Wednesday, September 3, 2014

Annotation Driven Bean and EJB DataControls in ADF 12c

So as the trend of using annotations over XML configurations goes on and on in software development there is no exception to  ADF. Many developers asked for more annotations to configure metadata on Bean DataControls. Since ADF 12c finally there is support for annotations on Bean and EJB DataControls. Let's have a look on it.

Sample POJO DataModel
In my sample I am using a simple Data Model that I want to expose as Bean DataControl to check the new annotation features. We use simple POJOs „Person and a PersonService". See next figure

Next we want to see some of the annotation features in action.

Primary Key Definition
In order to make your DataModel functioning correctly in most cases you should define a primary key. You can do this now with the @Id-Annotation: (No need to generate an XML file for these kind of metadata)

(If using JPA-based entity classes make sure to use the javax.persistence.Id annotation)

Setting UI Hints
To set specific UI Hints like label, tooltip, display, width, height, autoSubmit, controlType, formatType, format, timezoneId, etc. you can leverage the @AttributeHint, @DateFormatter and @Formatter Annotations. Further it is possible to define custom properties through @Property annotations

Note a: If you set UI hints for an attribute both using annotations and in an XML data control structure file, the settings in the data control structure file take precedence. 
Note b: When you apply annotations for UI hints, you can not see the affect of the hints in the design-time view of pages that you create based on the data controls. However, you can test and verify the hints using the ADF Model Tester. 

BTW: Everything looks easy so far, but: The most challenging part for me was to recognize that these annotations only work on METHOD level and not on FIELD level although there are no compile errors! It felt natural for me to put these annotations on fields, but believe me, it won't have any effect in ADF 12.1.3. So remember

Interesting to note: The @Id Annotation works also on FIELD level!

Testing the result
Running the sample we see that the annotation driven meta data is recognized correctly. It has been applied to Table Column Headers and Form Labels, Formatters and Input-Types.

Setting AccessMode for Collections
For collections you can define the AccessMode (Scroll, Range-Paging or None).

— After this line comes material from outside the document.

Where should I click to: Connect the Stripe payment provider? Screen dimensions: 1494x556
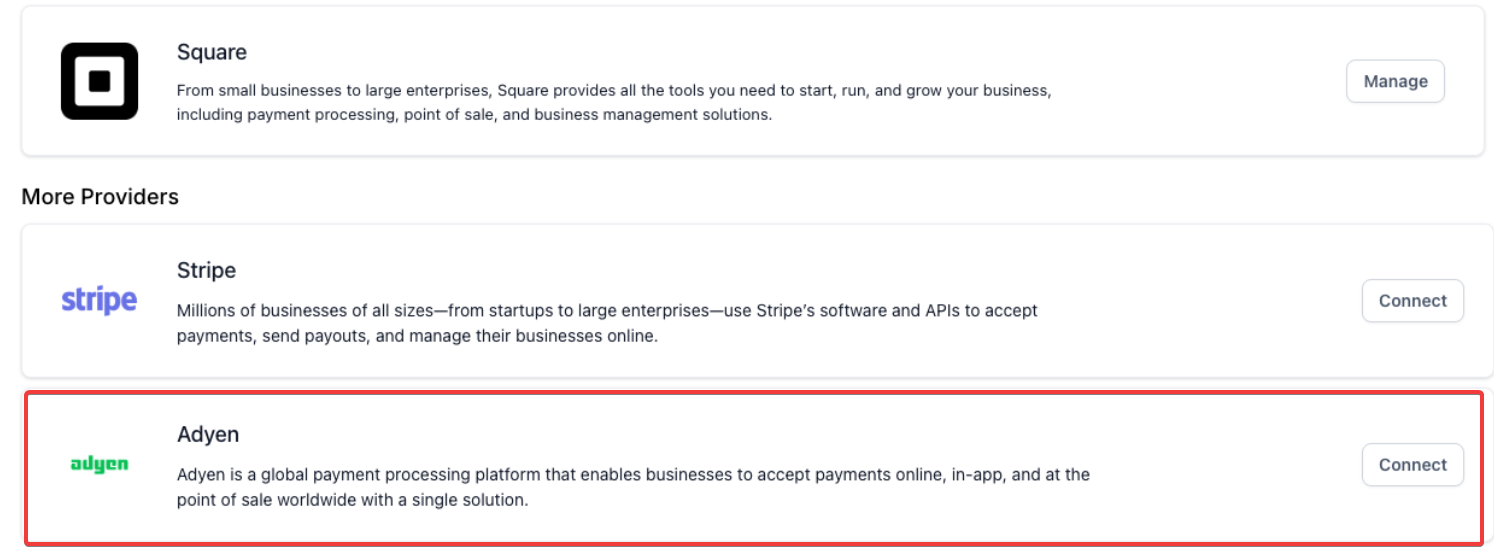pyautogui.click(x=1412, y=301)
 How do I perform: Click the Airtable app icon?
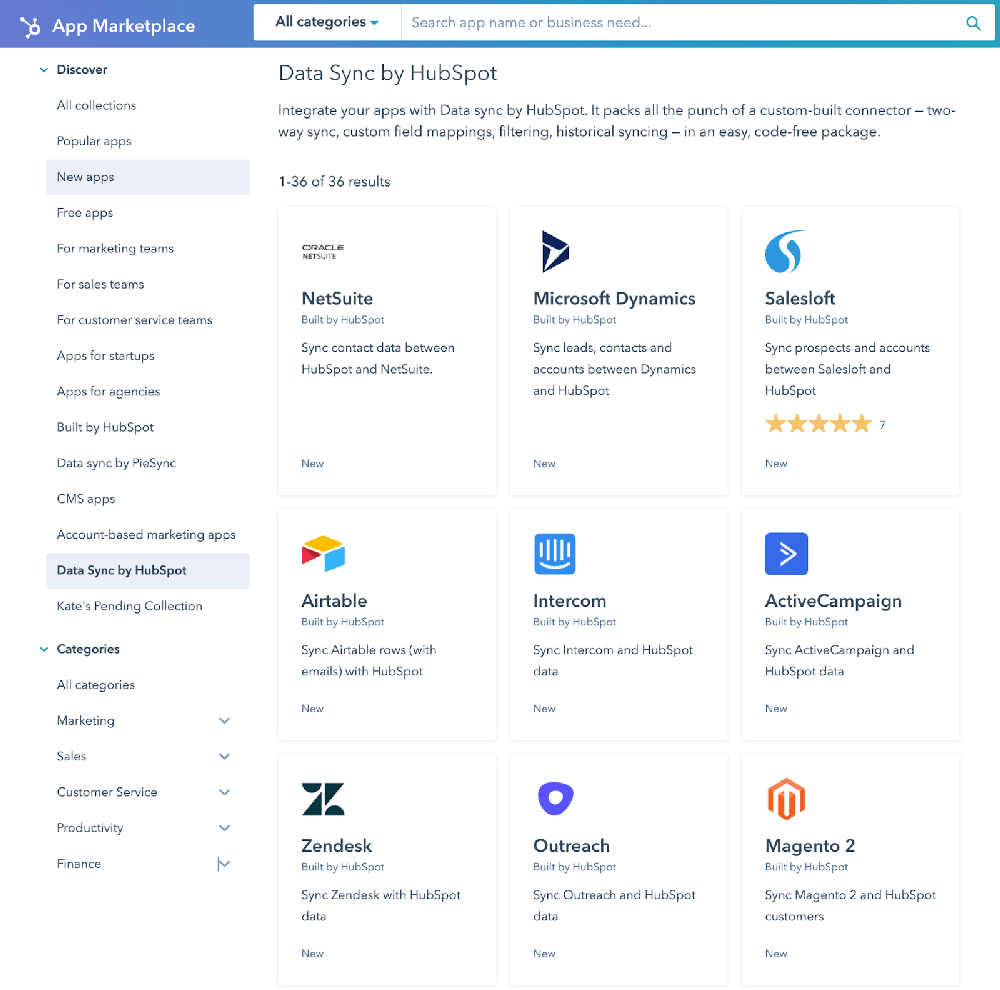322,553
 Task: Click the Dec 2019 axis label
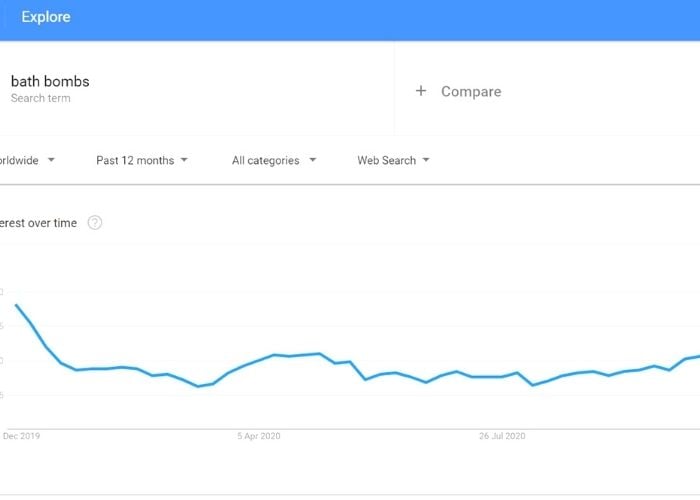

For SCROLLABLE or RANGE_PAGING Mode to work correctly you need to implement the following method signatures (for every collection) 

List<Person> getPersons(int firstResult, int maxResults)
long getPersonsSize() 

Note: These annotations only work on getter methods.

Testing Metadata Using the Oracle ADF Model Tester 
For EJB and Bean Data Controls you can go to the DataControls.dcx file select the given DataControl and exceute „Run" from the context menu.

=> This is pretty cool. As your deployment roundtrips can be reduced ;)

First everything looks promising. But if you try to do some real world developer roundtrips some gotchas appear. Commenting some annotation out, testing changes etc you notice that some information are not refreshing properly inside JDeveloper. So, e.g.

Step 1: Change primary key definition

Step 2: Open DataControls.dcx

=> The change is recognized correctly by the DataControls Editor.

Step 3: Go to the  structure definition file (Person.xml)

=> The old attribute is still displayed as primary key! Expected: firstname, because of the recent changes. Hhhm. Is this a bug? It could lead to frustration and unexpected behaviour. Workaround is to close the JDeveloper application and open it again. Looks like a caching/synchronization failure.

The support for annotations is getting better in ADF. Besides some caching problems at design time views there is missing support for Validation. As JSR 303 (Bean Validation) is Java industry standard and widely adopted it would be cool to see ADF moving in that direction too! At this time Validations on POJO DataModel must be done in the DataControl structure files per entity. Due to the "sparse bean nature" the XML file only for the given entities needs to be generated.